Philipp Gilbert/Andre Greipel – Omega Pharma-Lotto’s Philippe Gilbert has won the Omloop twice in his career and would love to become one of only a handful of riders to win the race three times. Gilbert’s bigger objectives are Milan-San Remo, the Tour of Flanders, and the Ardennes Classics, but he’s never been one to turn down a chance to win. For example, a last-minute participant in last week’s Volta ao Algarve, Gilbert won the first stage with a powerful uphill sprint that—despite his comments—displayed the Belgian’s fine form. At last year’s Omloop, Gilbert made last year’s winning break, but was unable to follow Flecha’s race-winning attack. You can bet the ever-aggressive Belgian won’t make the same mistake twice.

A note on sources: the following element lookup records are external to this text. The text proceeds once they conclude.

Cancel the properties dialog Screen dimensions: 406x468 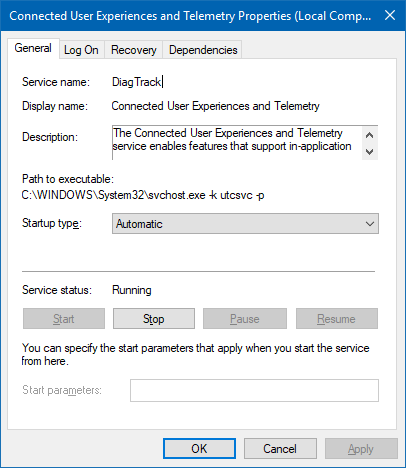click(280, 449)
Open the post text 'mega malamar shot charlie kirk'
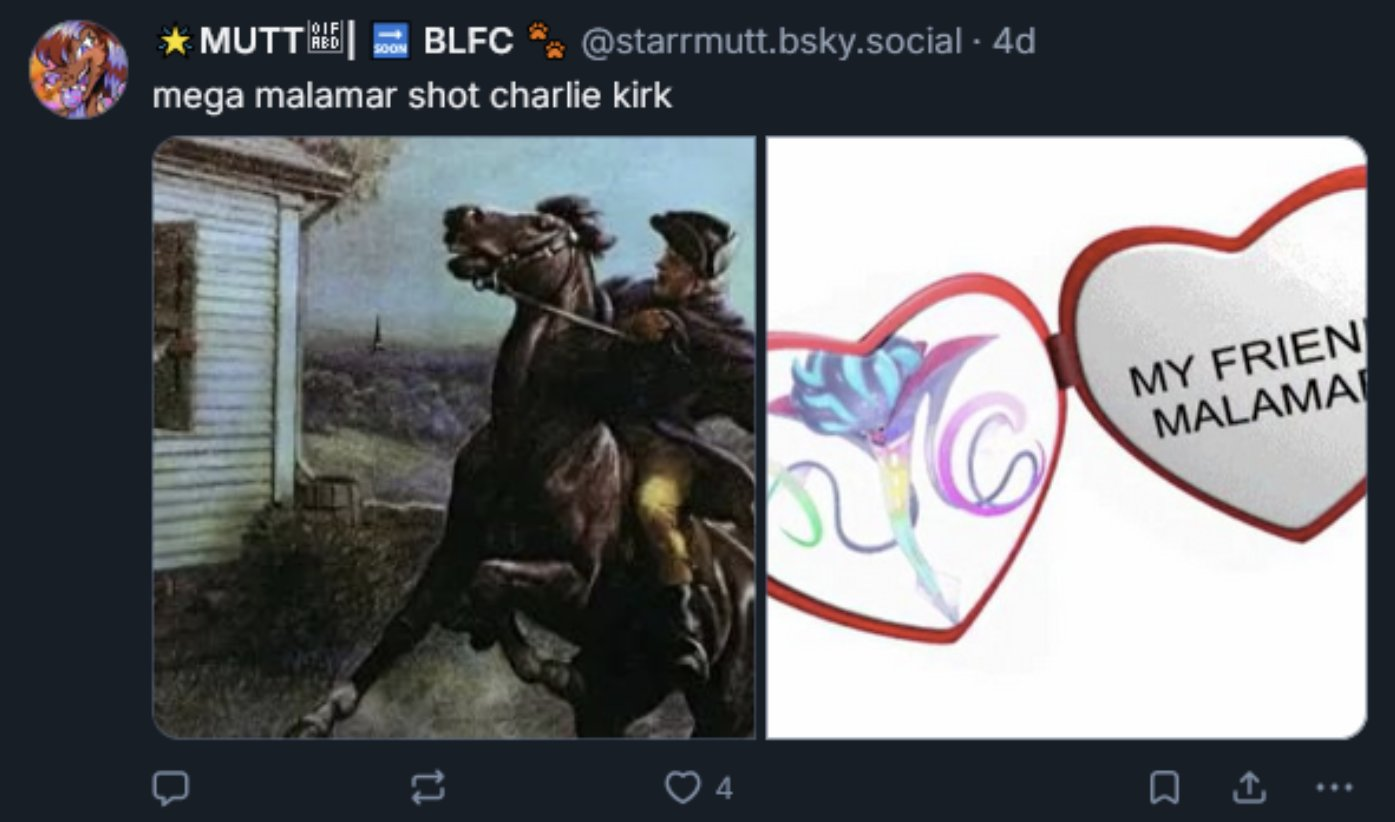This screenshot has width=1395, height=822. click(412, 96)
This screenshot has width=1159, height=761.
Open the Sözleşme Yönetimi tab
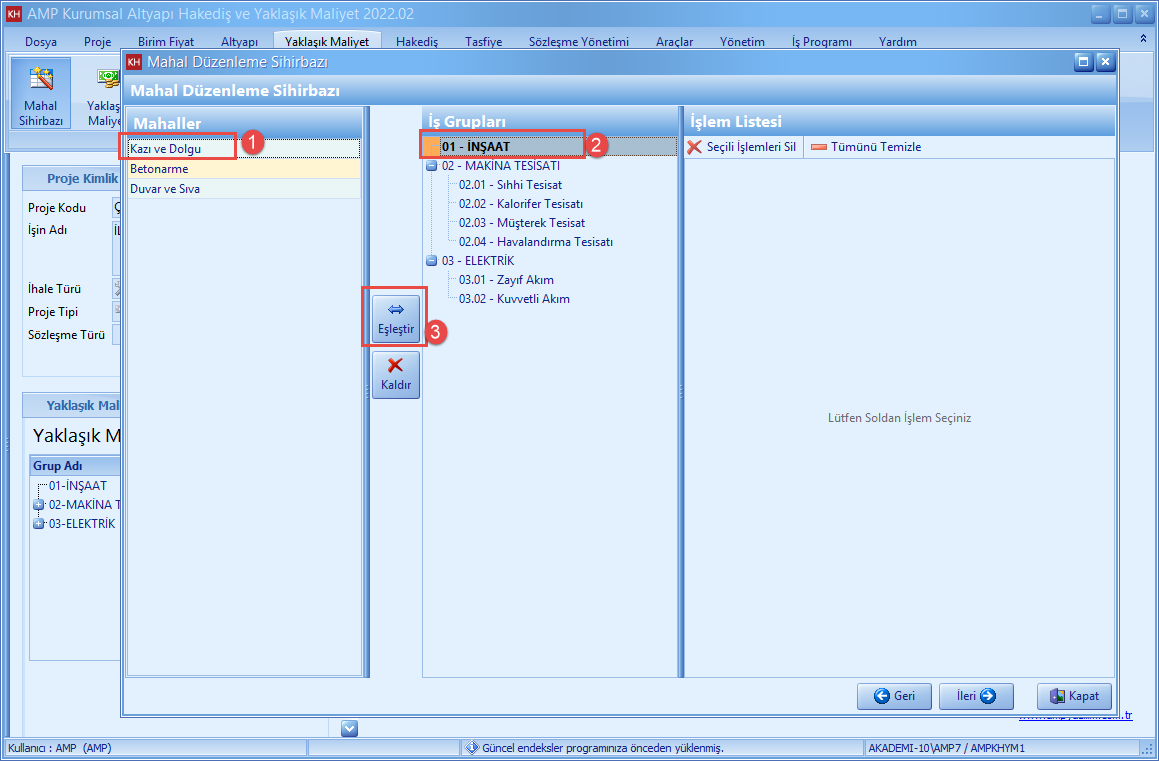tap(579, 42)
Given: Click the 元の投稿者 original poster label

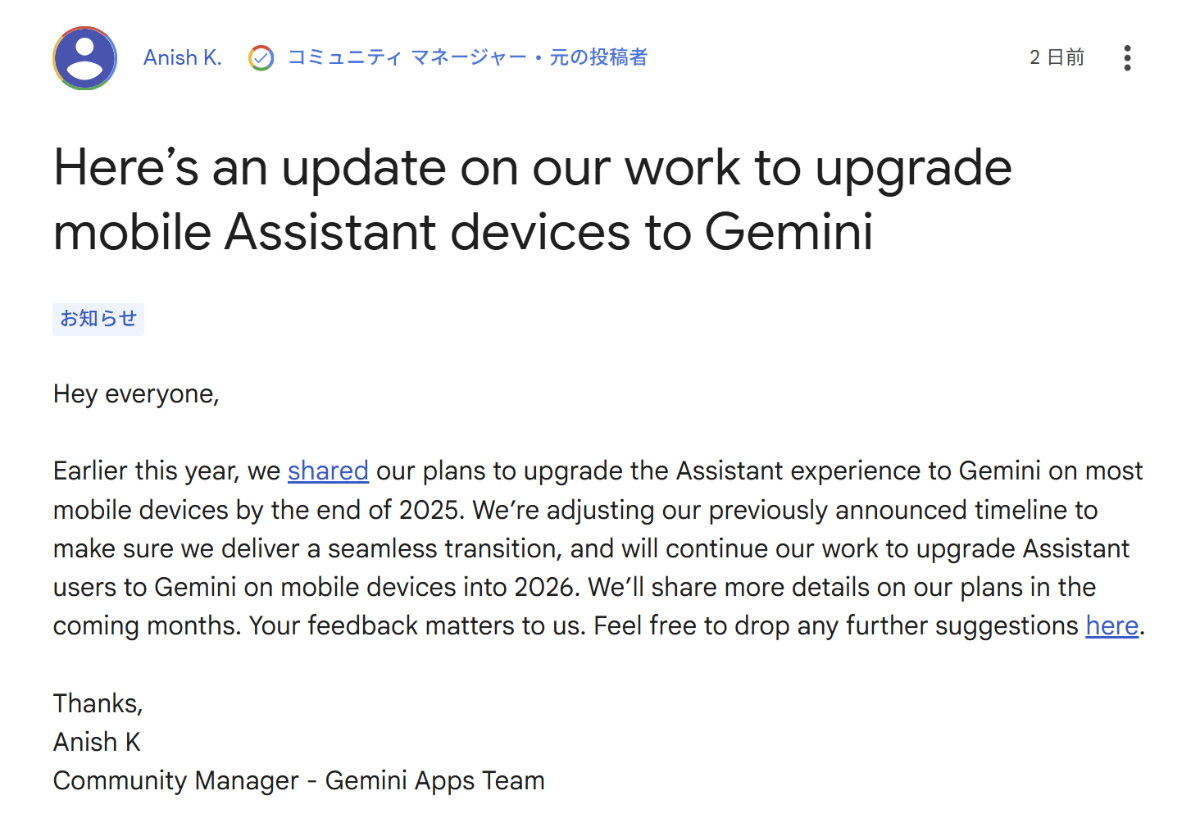Looking at the screenshot, I should 600,57.
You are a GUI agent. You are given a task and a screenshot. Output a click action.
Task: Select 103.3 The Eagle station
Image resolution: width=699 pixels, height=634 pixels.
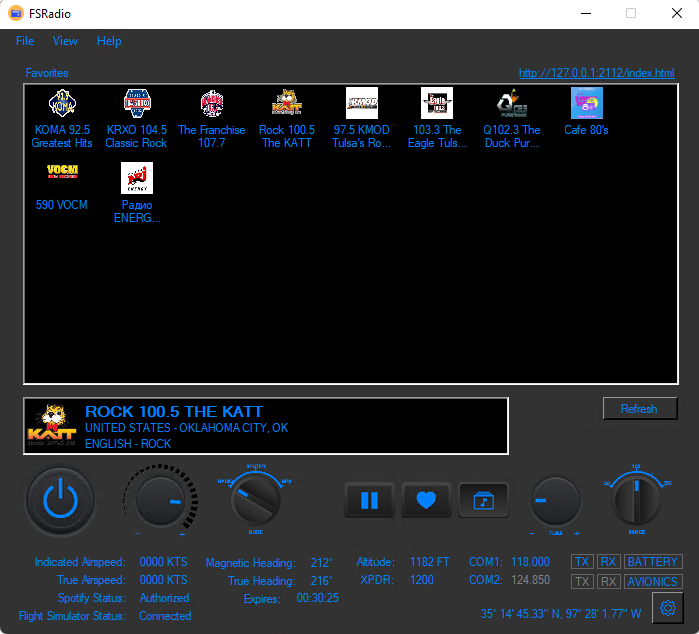click(x=437, y=118)
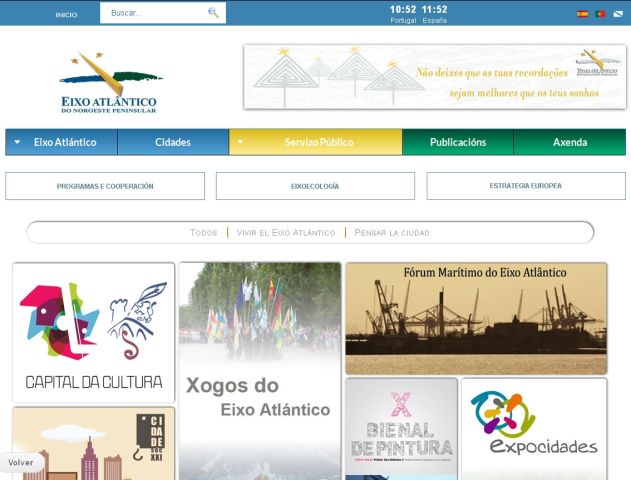Expand the Eixo Atlántico menu arrow
This screenshot has height=480, width=631.
point(18,143)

The winner of the GP Waregem in 2003 (an important U23 classic), Andre Greipel’s no stranger to racing in Belgium—even though his résumé doesn’t indicate it. As if the case with many, he’ll skip Saturday’s Omloop in order to be fresh for Kuurne. Like Gilbert, Greipel won a stage in Algarve, indicating his fitness is on track for the rest of the spring. If the weather holds and a break proves unable to succeed, look for Grepiel at the end of Sunday’s race.
Tom Boonen/Geert Steegmans – Interestingly, the Omloop is one of the few Belgian classics Quick-Step’s Tom Boonen hasn’t won—and with good reason. With Milan San Remo three weeks after the Belgian Opening Weekend, and the major cobbled Monuments another two weeks after that, Boonen tends to set his sights further down the road. That said, he’s clearly coming into form—his stage win in Qatar’s a good indicator—and he’s always a threat on home roads. Look for Belgian to put in a major attack sometime around the Taaienberg—just to test his legs—and then to see how things shake-up before deciding whether or not to go for the win.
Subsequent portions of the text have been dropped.